In the second form, a shared library is examined individually, rather than in the context of a binary linked with it. This is useful for shared libraries that may be development targets on their own.
- -h, --help
- Print a help message and exit.
- -v, --version
- Output the program version and LSB version to standard output. The version and LSB version are always logged to the journal file irrespective of this option.
- -j, --journal
- Create a journal instead of a human-readable report.
- -n, --no-journal
- Do not create a journal file.
- -r VERSION, --lsb-version=VERSION
- Specify the lsb version the application should be checked against.
- -T [core,c++|core,c++,desktop], --lsb-product=[core,c++|core,c++,desktop]

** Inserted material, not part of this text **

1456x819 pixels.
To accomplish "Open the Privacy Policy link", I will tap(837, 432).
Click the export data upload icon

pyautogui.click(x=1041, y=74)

- Specify the lsb spec/product to load modules for - 3.0, and 3.1, respectively.
- -M MODULE, --module=MODULE
- Also check the symbols found in MODULE. The default module name is LSB-Core. Other choices are LSB-Graphics and LSB-C++ (module names are not case-sensitive).
- -L LIB
-
Specify the full pathname of a shared library which is part of the application.
This option can be specified as many times as needed, and will prevent
lsbappchk
from complaining about symbols which are provided in those shared
libraries. The order of libraries specified this way is significant:
since
lsbappchk
does not actually run the application, it cannot deduce the
library dependency graph.
This option may also be used if a shared library needs to be checked standalone. - -D DIR, --shared-libpath=DIR
- Specify a full directory path to search for shared libraries which are part of the application. Any libraries found under this path are treated as if they had been added with the -L option.
- -o OUTPUT-FILE, --output-file=OUTPUT-FILE
- Write the journal file or report to OUTPUT-FILE instead of to the default filename in the current directory (or to standard output for reports).
With the -j option, a journal file named journal.appchk.appname is created, where appname is the binary specified on the command line. It contains a record of the test results in a format that can be submitted for LSB Certification. You must have write access to the current working directory in order to run lsbappchk successfully, or use the -o option to specify an alternate location for the journal. Journal files may be examined with the tjreport tool, available from the LSB project as part of the lsb-tet3-lite package.
Without the -j option, a text report is printed to standard output, or to the file specified with the -o option.
If there are several related binaries in a package build, lsbappchk may be called with multiple names on the command line, producing a single journal file, or it may be called multiple times to produce individual journal files. In the former case, the default journal name will include the name of the first binary specified.
The lsbappchk program cannot detect all conformance problems. In particular, it is a static test and does not actually run the application. lsbappchk will not find any behaviors which show themselves only at run-time (for example, anything involving the File Hierarchy Standard, or constants and other such items which are found in header files). lsbappchk will warn that it cannot determine the validity of a call to ioctl. The dynamic checker (lsbdynchk) should be used to test run-time behavior.